Long before there was Gandalf, there was the telekinetic wizard Merlin, from the legend of King Arthur. According to the Arthurian legend of the 12th century, Merlin’s telekinetic powers were so abundant he sailed through the ocean in a glass house and, to really lay his telekinetic powers on thick, transported Stonehenge across the Irish Sea from Ireland to England.

Although telekinesis had intrigued people for centuries, it really became a phenomenon in the late 19th century. The term itself was coined by Russian psychical researcher Alexander N. Aksakov. Aksakov got jazzed up by the works of Emanuel Swedenborg, a Swedish scientist who allegedly had psychic abilities. Aksakov was specifically interested in the physical manifestations of mediumship (people who can commune with spirits).

By the late 1860s, Askakov had become famous as one of the organizers of the first séances in Russia, and eventually became known for his study of the British medium Mme. D’Esperance (born Elizabeth Hope), who Askakov believed was a legitimate medium. D’Esperance traveled throughout Europe conducting séances, claiming she had a host of telekinetic powers, including automatic writing (producing writing from a spiritual source without conscious awareness of the content), ectoplasm (producing a gauze-like substance from orifices in her body that spirits could then drape over their nonphysical bodies in order to interact with the physical universe), and good old fashioned telekinetic table-turning.
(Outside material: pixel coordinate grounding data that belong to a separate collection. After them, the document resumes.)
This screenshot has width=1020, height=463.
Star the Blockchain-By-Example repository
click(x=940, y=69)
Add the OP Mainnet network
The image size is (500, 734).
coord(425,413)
Telekinesis went from the realm of the supernatural—objects being manipulated by spirits, angels, demons, ghosts and other such forces—into the purview of science. In the 1930s American parapsychologist J.B. Rhine began conducting experiments, stripping away all the theatrics and voodoo associated with telekinesis and reducing it to its most simple terms in order to test it in a laboratory setting. In 1934, a young gambler came to Rhine and told him he could effect dice with his mind. The results of Rhine’s tests on the young man’s ability were surprising, and encouraging.

Rhine went on to conduct further experiments to see whether a subject really could influence the outcome of tossed dice. By the end of 1941, he had tested more than 650,000 experimental die throws, with the results suggesting that psychokinesis was, indeed, possible. Although the results of Rhine’s experiments were mixed, and the effects witnessed were small, he was far from being alone in thinking people might be able to manipulate objects with their minds.

There are two basic metrics researchers use to describe measuring the effects of supposed psychokinetic effects during experiments, Micro-PK and Macro-PK. Micro-PK requires scientific equipment to observe the manipulation of atoms, molecules and subatomic particles. Macro-PK describes any large-scale effect that can be seen with the naked eye.

Haakon Forwald, a Swedish electrical engineer, promoted the idea that a person could manipulate gravitational fields by mentally agitating the atoms and neutrons inside an object. Gerald Feinberg, a Columbia University physicist, futurist and author invented the idea of the tachyon, a theoretical particle that moves faster than the speed of light and could, possibly, explain psychokinesis.